- _Material shown_:
──────

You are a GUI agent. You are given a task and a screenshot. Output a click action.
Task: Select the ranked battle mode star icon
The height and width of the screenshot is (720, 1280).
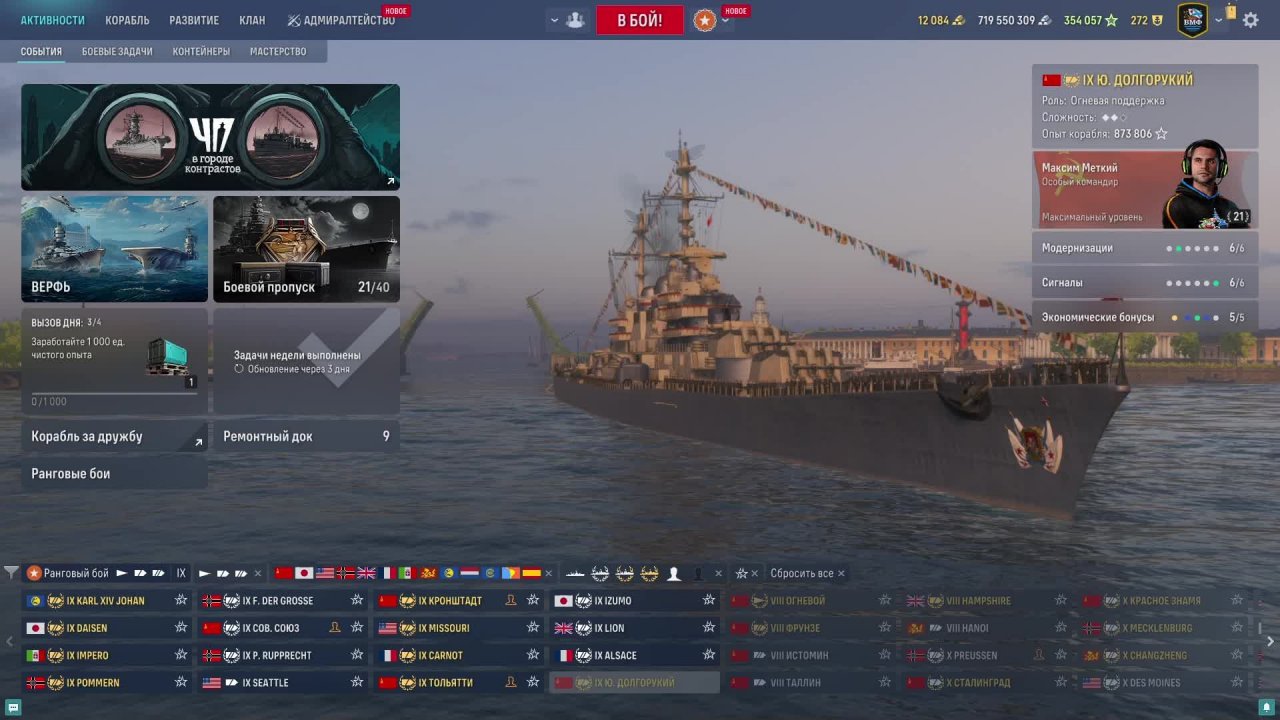click(705, 20)
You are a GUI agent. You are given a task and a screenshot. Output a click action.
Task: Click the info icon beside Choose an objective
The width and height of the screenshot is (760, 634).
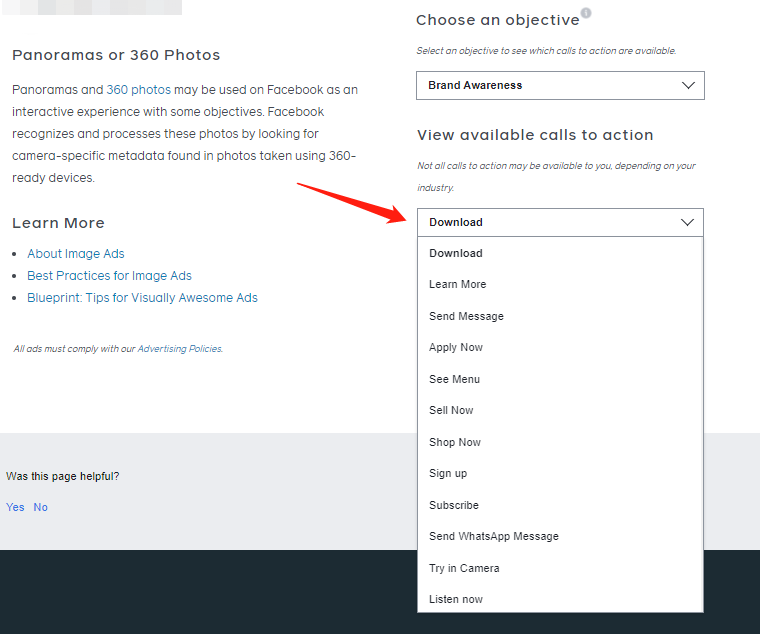click(586, 13)
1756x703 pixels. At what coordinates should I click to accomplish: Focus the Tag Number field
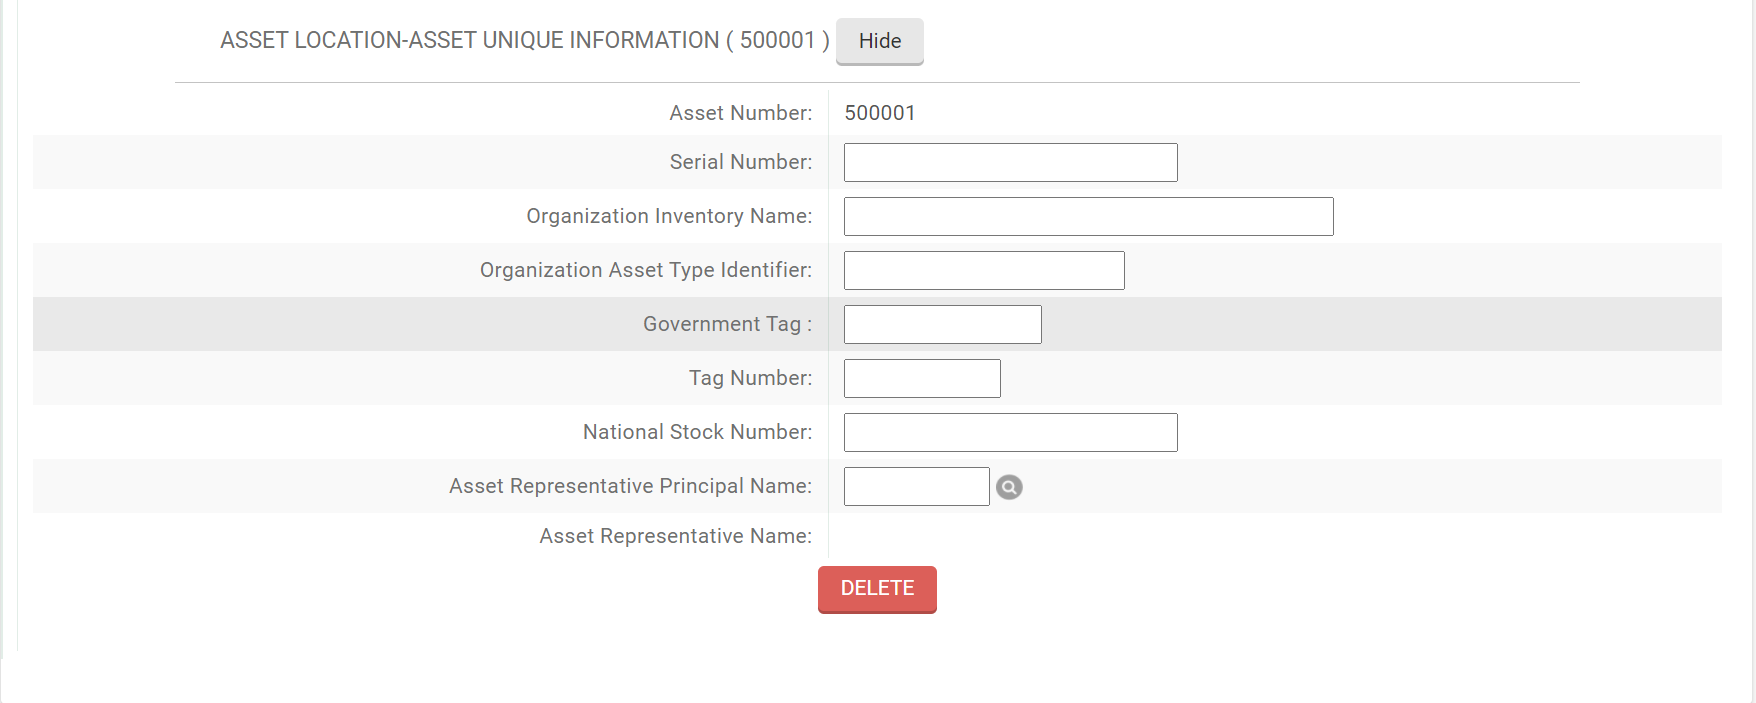(x=921, y=378)
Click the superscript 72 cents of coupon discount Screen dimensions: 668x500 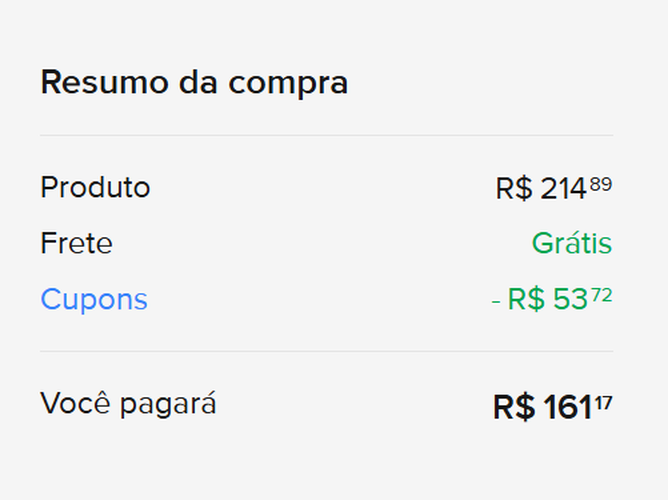tap(602, 294)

──────

- _Task to complete_: Scan the lines above for the word "icon" and copy every one where it occurs.

- _Written solution_:
Task: Select the ranked battle mode star icon
Task: Click the info icon beside Choose an objective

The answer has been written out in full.